Il punto 8 delle Linee guida è molto chiaro anche su questa questione, lo riporto per intero perché si tratta di un passaggio che andrebbe conosciuto, letto, riletto, ben meditato e imparato a memoria come una poesia natalizia: «Gli Stati parti dovrebbero abolire tutte le forme di istituzionalizzazione, porre fine ai nuovi collocamenti in istituti e astenersi dall’investire in istituti. L’istituzionalizzazione non deve mai essere considerata una forma di protezione delle persone con disabilità o una “scelta”. L’esercizio dei diritti previsti dall’articolo 19 della Convenzione non può essere sospeso in situazioni di emergenza, comprese le emergenze sanitarie».

C’è poi un altro aspetto importante che è bene mettere a fuoco. Sia nel primo testo dell’UTIM (si veda: Quegli episodi di violenza sono il risultato di un sistema che necessita di un intervento urgente e radicale del 24 giugno), sia nella sua replica al mio scritto, è espresso il concetto che solo le «strutture residenziali di grandi dimensioni» sarebbero segreganti. In specifico, nella Sua replica è scritto: «La nostra “battaglia” mira dunque innanzitutto a superare i modelli segreganti che ledono la dignità della persona, inibiscono le normali relazioni e favoriscono abusi, chiedendo principalmente il superamento definitivo delle strutture istituzionalizzanti, promuovendo solo piccole comunità a carattere familiare (massimo 8 posti letto, più 1 o 2 di pronta accoglienza o tregua), integrate nel tessuto sociale e soprattutto non accorpate fra loro». Tuttavia anche questa idea confligge con le indicazioni espresse dal Comitato ONU nelle menzionate Linee guida.

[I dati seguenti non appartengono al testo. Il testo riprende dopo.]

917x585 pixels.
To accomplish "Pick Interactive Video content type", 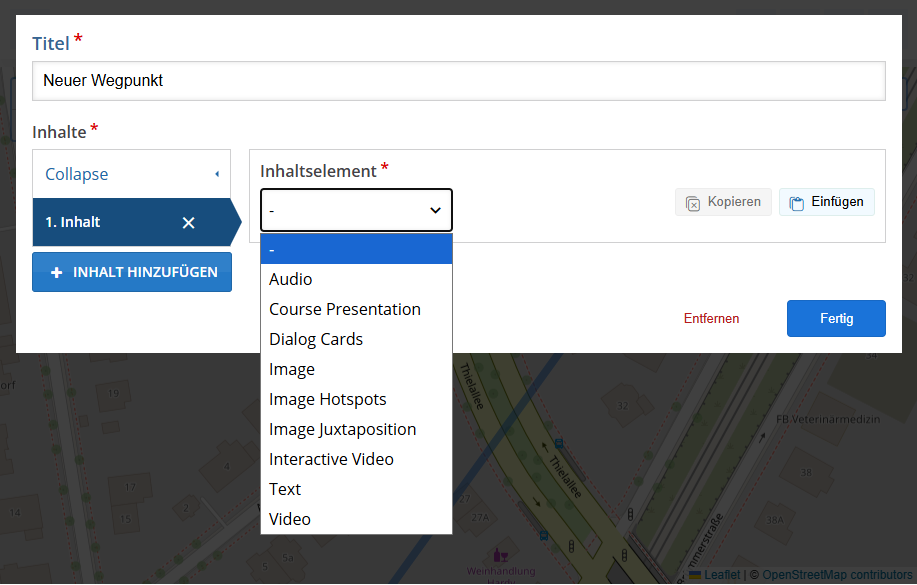I will (332, 459).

Infatti, in esse, al punto 17, è scritto: «Indipendentemente dalle dimensioni, dallo scopo o dalle caratteristiche, o dalla durata di qualsiasi collocazione o detenzione, un istituto non può mai essere considerato conforme alla Convenzione». E poco più avanti, al punto 20, si legge: «I processi devono evitare pratiche che violano l’articolo 19 della Convenzione, tra cui la ristrutturazione degli ambienti, l’aggiunta di altri posti letto, la sostituzione di grandi istituzioni con altre più piccole, la ridenominazione delle istituzioni o l’applicazione di standard come il “principio della minima restrizione” nella legislazione sulla salute mentale».
Mi pare pertanto che anche l’idea che solo le strutture di grandi dimensioni siano segreganti sia stata sconfessata dal Comitato ONU, ossia il soggetto indipendente a cui è affidato, tra gli altri compiti, anche quello di dare indicazioni su come interpretare e applicare la Convenzione ONU.

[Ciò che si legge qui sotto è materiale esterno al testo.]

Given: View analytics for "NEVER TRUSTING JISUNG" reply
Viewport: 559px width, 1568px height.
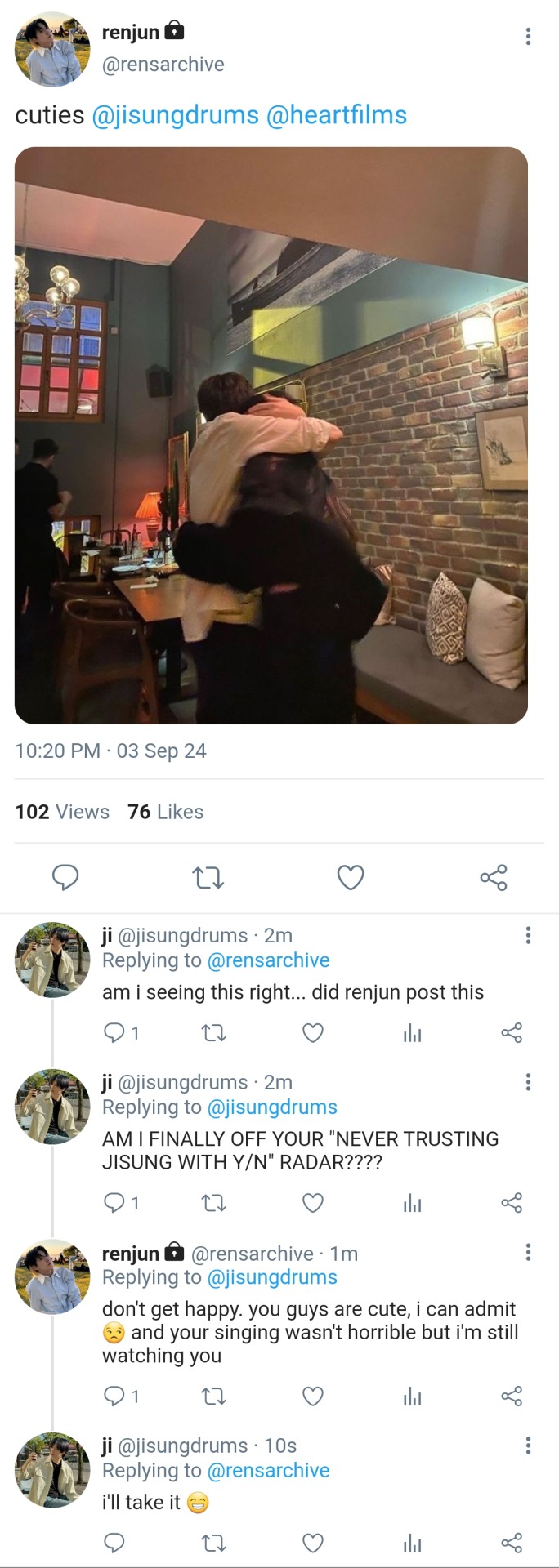Looking at the screenshot, I should point(413,1203).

Si potrebbero fare ulteriori considerazioni, ma quelle esposte mi sembrano le più rilevanti, e non voglio essere troppo lunga. Concludo con una richiesta: posto che l’Italia ha ratificato la Convenzione ONU, che l’istituzionalizzazione è incompatibile con la stessa, e che il Comitato ONU chiede a tutti gli Stati Parti di prevenire l’istituzionalizzazione e promuovere la deistituzionalizzazione – richiesta a cui come Informare un’h – Centro Gabriele e Lorenzo Giuntinelli aderiamo senza riserve –, l’UTIM e l’ANGSA Nazionale sono disponibili a sposare questa rivendicazione? Ne sarei davvero felice.

*Responsabile di Informare un’h – Centro Gabriele e Lorenzo Giuntinelli di Peccioli (Pisa). L’autrice dichiara di non avere alcun conflitto di interessi, neanche indiretto, riguardo al tema dell’istituzionalizzazione.